Chocolate can’t legally be called chocolate unless it consists of cocoa solids and sugar (100% cocoa bars are sometimes called chocolate but, strictly speaking, should be called simply 100% cocoa). It’s the addition of sugar which makes it chocolate.
In April 2018 the sugar tax was levied on soft drinks; this resulted in more diet drinks appearing on our shelves and anyway, as a chocolate insider told me, ‘You can just add more water to soft drinks.’ You can’t do that to chocolate, which is a concern given that there’s talk of the sugar tax extending to chocolate.
In readiness for this some chocolate manufacturers have launched ‘less sugar’ bars by adding either sugar substitutes or simply air. The issue with some of the former is that they can really upset your gut as I know to my cost after snaffling a bar of chocolate containing maltitol (a sugar substitute).
Public Health England wants no more than 43.7g of sugar per 100g in chocolate by next year. The majority of half-decent chocolate manages this already.
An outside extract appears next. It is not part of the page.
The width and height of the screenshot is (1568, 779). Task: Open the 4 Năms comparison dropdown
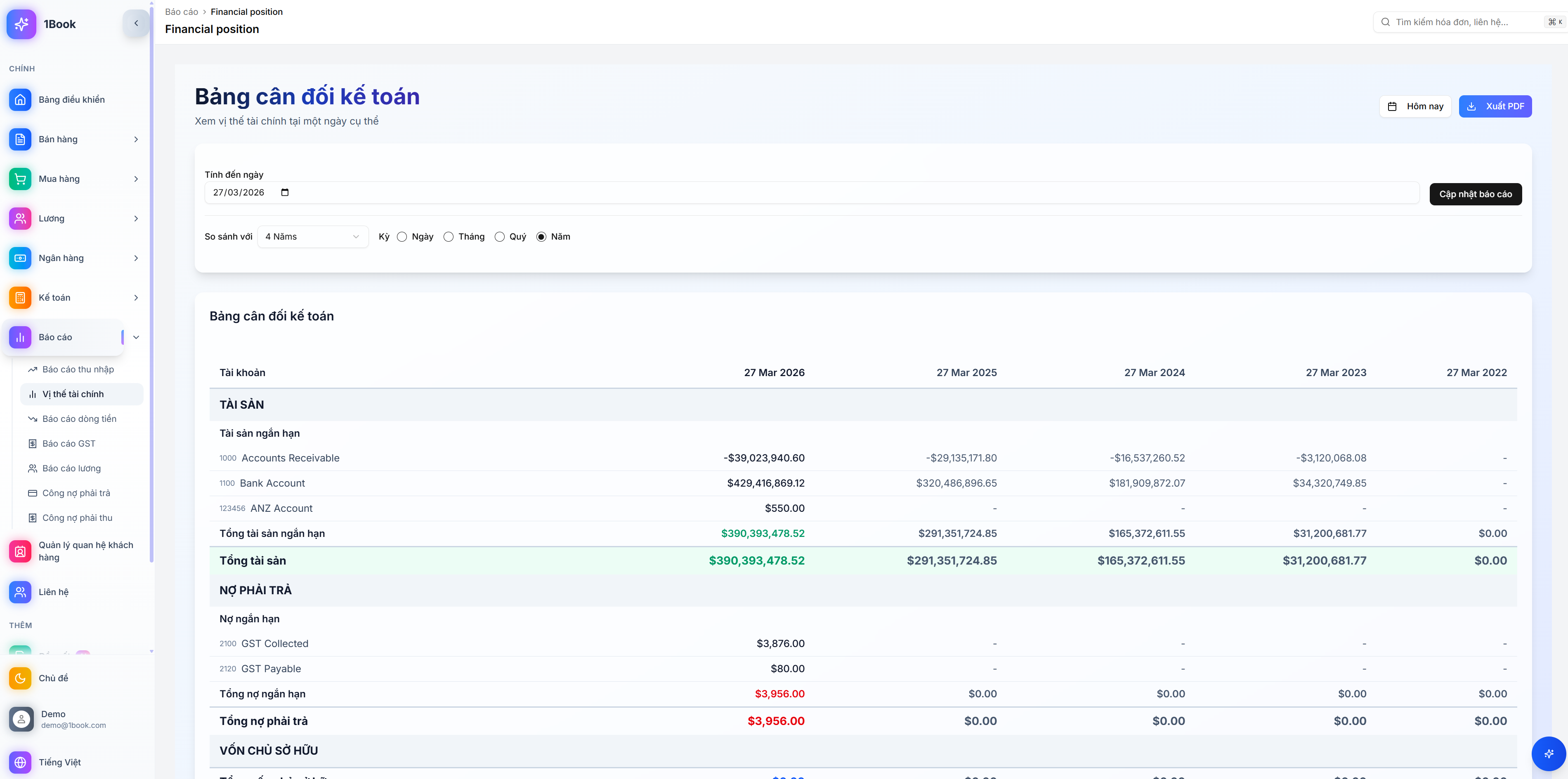[x=312, y=237]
However, when you start to get a low cocoa-content chocolate bar (the sort you’ll see in your local newsagent), say at 20% cocoa solids (the minimum cocoa solids allowed in the UK for it still to be called milk chocolate), you can see how the lack of cocoa bean has to be made up for elsewhere.
Over the next few weeks I’ll be looking out for better alternatives, nay better chocolate bars to those low-cocoa, high-sugar offerings.